# Semantic Index

## loading libraries

In [None]:
from sentence_transformers import SentenceTransformer, util
from datasets import load_dataset
from sklearn.metrics.pairwise import cosine_similarity
import torch


## defining the dataset

In [None]:


dataset = load_dataset("multi_news", split="test")
df = dataset.to_pandas().sample(2000, random_state=42)

## Defining the model

In [None]:
model = SentenceTransformer("all-MiniLM-L6-v2")
passage_embeddings = list(model.encode(df["summary"].to_list(), show_progress_bar=True))

## Querying the embedding

In [None]:

query = "Find me some articles about technology and artificial intelligence"
# note that this isn't simply searching for keywords, but rather semantic similarity between these words and the ones in the articles

query_embedding = model.encode(query)

print(query_embedding.shape)
print(passage_embeddings[0].shape)
# must be sure that the query embedding and passage embedding are the same shape

similarities = util.cos_sim(query_embedding, passage_embeddings)
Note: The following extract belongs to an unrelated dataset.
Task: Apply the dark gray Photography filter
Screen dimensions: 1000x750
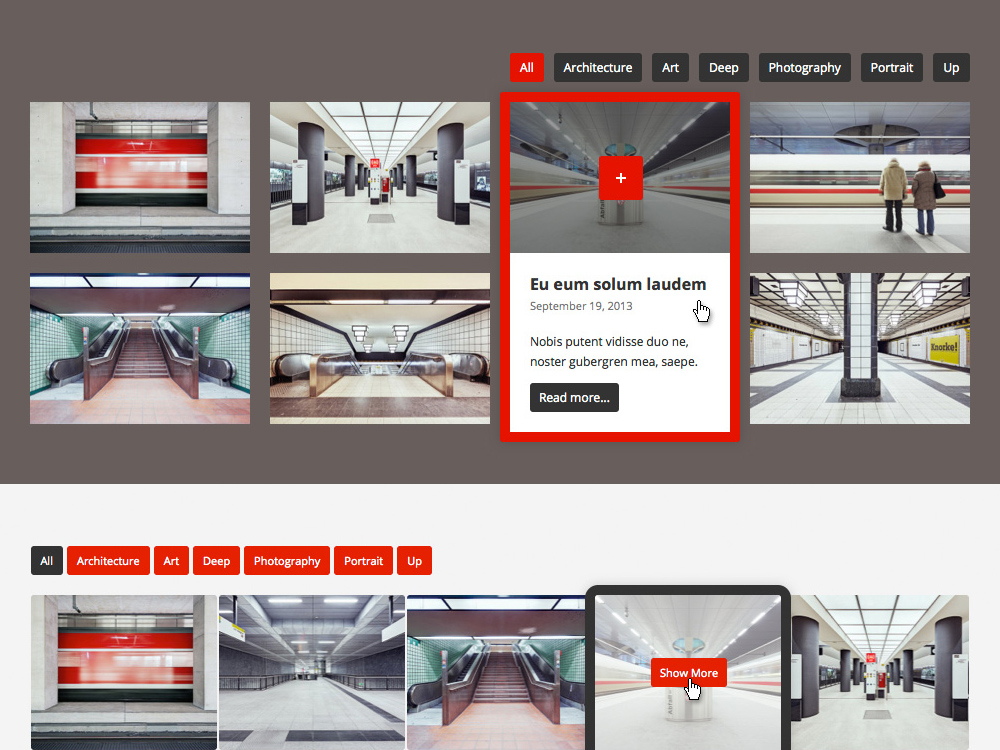Action: [x=804, y=68]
top_indices = torch.topk(similarities.flatten(), 3).indices

top_relevant_passages = [df.iloc[x.item()]["summary"][:200]+ "..." for x in top_indices]

print(top_relevant_passages)

## make it into a function

In [None]:

def find_relevant_news(query):
    # Encode the query using the sentence transformer model
    query_embedding = model.encode(query)
    # Print the shape of the query embedding
    query_embedding.shape

    # Calculate the cosine similarity between the query embedding and the passage embeddings
    similarities = util.cos_sim(query_embedding, passage_embeddings)

    # Find the indices of the top 3 most similar passages
    top_indicies = torch.topk(similarities.flatten(), 3).indices

    # Get the top 3 relevant passages by slicing the summaries at 200 characters and adding an ellipsis
    top_relevant_passages = [df.iloc[x.item()]['summary'][:200] + "..." for x in top_indicies]

    # Return the top 3 relevant passages
    return top_relevant_passages

## Find relevant news for different queries

In [None]:
find_relevant_news("Natural disasters")
find_relevant_news("Law enforcement and police")
find_relevant_news("Politics, diplomacy and nationalism")